INPUT below:
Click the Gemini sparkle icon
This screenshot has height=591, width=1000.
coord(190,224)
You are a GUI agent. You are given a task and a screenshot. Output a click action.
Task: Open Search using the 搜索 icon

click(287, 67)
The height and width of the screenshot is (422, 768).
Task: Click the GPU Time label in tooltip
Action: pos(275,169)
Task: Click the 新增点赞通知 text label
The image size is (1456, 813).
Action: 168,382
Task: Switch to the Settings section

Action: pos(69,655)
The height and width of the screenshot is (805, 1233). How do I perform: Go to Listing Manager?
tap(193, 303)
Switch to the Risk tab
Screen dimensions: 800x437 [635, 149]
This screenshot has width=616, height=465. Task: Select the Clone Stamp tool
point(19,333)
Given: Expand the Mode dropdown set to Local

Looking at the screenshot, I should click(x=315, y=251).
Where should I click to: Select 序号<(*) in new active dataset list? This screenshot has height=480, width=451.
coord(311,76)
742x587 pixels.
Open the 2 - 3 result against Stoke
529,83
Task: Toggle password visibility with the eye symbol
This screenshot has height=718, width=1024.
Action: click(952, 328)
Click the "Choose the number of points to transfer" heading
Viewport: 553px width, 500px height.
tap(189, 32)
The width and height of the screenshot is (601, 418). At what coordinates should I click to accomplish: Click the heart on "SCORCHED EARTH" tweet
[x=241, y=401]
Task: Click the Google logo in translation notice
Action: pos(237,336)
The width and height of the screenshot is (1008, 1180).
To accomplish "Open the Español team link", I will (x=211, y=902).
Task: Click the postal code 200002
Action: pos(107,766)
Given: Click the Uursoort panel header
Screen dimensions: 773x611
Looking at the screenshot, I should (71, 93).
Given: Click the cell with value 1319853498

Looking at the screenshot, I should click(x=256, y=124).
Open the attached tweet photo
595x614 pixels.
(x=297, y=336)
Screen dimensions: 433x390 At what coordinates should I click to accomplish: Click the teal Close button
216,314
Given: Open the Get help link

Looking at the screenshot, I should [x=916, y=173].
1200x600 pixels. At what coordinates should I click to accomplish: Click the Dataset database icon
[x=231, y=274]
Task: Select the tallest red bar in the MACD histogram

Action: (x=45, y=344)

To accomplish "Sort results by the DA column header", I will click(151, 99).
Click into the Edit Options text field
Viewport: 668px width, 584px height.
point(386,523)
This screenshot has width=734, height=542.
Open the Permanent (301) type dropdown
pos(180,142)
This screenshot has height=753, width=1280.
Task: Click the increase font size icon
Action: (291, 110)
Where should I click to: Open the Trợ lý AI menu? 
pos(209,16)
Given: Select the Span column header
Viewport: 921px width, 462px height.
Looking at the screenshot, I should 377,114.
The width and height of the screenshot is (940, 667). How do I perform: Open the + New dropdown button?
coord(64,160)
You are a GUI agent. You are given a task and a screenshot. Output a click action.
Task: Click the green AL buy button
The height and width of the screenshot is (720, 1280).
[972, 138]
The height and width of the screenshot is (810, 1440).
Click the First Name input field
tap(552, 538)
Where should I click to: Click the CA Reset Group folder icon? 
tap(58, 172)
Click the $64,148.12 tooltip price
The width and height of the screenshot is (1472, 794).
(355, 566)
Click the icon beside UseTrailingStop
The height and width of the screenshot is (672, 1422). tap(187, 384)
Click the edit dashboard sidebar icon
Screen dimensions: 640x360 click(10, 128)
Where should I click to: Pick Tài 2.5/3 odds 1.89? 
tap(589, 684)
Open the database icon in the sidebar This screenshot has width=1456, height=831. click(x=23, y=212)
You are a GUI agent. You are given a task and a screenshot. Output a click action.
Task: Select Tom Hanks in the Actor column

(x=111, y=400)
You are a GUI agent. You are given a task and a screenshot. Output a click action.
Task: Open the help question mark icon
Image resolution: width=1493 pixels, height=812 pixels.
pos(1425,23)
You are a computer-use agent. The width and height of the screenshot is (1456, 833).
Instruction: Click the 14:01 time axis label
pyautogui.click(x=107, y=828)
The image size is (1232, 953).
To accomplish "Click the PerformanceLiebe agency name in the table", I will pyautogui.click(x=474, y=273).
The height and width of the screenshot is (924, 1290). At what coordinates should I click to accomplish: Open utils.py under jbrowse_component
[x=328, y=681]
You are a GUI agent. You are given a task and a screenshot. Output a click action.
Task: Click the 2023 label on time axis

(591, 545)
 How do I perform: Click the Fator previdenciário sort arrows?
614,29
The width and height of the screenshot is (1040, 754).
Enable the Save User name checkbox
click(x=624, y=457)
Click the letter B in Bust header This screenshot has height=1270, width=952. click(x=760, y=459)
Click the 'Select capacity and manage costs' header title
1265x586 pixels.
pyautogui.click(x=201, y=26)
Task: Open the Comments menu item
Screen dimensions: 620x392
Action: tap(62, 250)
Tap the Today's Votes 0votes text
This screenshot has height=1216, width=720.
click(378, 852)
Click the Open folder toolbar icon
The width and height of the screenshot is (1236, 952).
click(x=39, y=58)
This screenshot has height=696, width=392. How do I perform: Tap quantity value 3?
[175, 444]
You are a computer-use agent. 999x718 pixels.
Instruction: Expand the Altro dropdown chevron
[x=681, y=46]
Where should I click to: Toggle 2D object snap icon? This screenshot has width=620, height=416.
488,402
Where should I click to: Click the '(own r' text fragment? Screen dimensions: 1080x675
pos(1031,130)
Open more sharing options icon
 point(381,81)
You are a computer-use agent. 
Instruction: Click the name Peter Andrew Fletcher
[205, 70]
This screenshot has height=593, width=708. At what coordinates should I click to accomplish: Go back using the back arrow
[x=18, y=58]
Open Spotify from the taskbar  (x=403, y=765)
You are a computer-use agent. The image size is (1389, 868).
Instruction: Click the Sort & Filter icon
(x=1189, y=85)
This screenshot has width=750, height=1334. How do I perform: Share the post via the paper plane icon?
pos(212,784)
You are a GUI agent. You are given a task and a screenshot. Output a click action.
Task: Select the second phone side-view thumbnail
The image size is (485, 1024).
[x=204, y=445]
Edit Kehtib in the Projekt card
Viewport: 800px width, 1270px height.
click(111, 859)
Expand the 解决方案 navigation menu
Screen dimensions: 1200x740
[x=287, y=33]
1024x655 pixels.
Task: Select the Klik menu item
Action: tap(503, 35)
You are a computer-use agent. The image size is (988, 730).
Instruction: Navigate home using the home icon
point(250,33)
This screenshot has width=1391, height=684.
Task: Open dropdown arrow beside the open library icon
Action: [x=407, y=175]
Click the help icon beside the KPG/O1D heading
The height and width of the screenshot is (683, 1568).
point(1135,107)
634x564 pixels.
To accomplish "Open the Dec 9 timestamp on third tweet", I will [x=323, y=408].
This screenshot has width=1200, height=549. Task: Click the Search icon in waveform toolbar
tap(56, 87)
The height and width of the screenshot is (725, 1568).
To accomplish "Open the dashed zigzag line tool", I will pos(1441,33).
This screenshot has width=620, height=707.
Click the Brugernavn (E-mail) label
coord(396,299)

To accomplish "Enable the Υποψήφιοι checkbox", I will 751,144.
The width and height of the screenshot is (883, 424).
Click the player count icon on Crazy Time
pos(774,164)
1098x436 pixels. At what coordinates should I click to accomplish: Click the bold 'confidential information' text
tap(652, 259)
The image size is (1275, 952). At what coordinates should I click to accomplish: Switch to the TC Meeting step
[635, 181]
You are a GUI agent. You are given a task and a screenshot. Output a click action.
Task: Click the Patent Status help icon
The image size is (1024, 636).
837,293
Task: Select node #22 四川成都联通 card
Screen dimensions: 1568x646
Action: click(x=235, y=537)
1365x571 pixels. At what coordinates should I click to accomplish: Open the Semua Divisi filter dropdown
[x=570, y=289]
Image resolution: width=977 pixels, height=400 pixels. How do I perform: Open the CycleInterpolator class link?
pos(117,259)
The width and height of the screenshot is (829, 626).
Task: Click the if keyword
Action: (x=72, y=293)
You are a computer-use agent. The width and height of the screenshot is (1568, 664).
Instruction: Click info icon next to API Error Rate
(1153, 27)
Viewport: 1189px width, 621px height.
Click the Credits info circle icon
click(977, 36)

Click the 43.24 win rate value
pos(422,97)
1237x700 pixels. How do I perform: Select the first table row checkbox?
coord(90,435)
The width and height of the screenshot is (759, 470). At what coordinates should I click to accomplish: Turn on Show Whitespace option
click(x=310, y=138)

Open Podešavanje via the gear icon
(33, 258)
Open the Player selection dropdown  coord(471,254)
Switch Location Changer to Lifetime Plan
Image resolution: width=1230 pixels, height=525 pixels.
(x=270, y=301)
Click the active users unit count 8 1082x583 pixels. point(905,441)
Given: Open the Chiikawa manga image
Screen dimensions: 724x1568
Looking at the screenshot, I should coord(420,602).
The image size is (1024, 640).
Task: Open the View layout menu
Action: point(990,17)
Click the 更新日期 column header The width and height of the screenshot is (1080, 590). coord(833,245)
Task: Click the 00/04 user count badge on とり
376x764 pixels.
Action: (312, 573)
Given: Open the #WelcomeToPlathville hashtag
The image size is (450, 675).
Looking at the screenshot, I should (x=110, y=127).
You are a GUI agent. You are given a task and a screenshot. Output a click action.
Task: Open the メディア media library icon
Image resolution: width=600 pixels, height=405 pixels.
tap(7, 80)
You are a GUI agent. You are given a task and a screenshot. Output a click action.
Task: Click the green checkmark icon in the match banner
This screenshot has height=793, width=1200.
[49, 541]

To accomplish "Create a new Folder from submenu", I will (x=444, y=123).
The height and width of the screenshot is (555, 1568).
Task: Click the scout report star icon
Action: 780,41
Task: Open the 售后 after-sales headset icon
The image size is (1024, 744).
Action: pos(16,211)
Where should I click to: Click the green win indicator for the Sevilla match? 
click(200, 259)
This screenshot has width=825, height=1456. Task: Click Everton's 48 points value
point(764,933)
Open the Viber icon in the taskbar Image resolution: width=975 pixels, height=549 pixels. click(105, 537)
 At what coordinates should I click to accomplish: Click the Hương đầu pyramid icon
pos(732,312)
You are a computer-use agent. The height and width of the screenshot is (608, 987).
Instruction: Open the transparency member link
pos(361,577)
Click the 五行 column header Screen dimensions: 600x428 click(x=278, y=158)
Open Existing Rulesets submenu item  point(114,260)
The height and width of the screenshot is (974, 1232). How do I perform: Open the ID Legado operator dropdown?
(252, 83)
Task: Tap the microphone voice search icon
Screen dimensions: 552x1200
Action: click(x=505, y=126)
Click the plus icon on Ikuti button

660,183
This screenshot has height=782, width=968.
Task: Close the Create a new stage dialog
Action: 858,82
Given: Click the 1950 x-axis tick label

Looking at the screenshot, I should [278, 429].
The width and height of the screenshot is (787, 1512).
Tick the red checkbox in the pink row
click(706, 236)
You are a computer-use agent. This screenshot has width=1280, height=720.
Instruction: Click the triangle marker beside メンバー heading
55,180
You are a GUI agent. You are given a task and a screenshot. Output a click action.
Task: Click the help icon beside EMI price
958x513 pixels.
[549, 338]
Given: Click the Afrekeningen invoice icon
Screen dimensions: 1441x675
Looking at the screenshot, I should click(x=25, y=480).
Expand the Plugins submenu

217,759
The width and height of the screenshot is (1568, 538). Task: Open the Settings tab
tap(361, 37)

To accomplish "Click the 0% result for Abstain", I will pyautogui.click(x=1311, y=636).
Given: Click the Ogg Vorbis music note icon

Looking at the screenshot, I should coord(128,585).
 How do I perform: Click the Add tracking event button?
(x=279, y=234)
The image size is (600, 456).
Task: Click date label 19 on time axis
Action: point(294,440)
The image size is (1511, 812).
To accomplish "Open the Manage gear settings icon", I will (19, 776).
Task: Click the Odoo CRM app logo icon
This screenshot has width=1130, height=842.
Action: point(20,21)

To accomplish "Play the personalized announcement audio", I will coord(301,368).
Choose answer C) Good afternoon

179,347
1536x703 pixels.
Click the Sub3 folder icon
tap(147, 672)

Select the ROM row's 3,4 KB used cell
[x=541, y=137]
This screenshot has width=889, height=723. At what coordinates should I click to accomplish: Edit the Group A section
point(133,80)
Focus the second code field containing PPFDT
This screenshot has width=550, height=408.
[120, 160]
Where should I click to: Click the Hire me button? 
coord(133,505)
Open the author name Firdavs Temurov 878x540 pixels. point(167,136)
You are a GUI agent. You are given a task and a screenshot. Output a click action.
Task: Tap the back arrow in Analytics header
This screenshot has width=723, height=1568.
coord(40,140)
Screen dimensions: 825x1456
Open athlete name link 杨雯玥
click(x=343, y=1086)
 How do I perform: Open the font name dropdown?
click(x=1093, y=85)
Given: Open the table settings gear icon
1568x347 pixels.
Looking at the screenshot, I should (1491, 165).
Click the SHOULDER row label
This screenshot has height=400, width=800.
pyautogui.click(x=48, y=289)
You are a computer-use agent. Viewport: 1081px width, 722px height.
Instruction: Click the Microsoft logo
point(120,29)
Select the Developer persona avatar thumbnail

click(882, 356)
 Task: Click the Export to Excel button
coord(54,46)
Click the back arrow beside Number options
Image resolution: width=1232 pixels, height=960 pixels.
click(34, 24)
End of INPUT.
> **WORK REQUIRED**
Would you print exactly and only the lines of the material above that run from the line with "Screen dimensions: 724x1568" through the line with "Click the 更新日期", both included?

> **COMPLETED TASK**
Screen dimensions: 724x1568
Looking at the screenshot, I should coord(420,602).
The image size is (1024, 640).
Task: Open the View layout menu
Action: point(990,17)
Click the 更新日期 column header The width and height of the screenshot is (1080, 590). coord(833,245)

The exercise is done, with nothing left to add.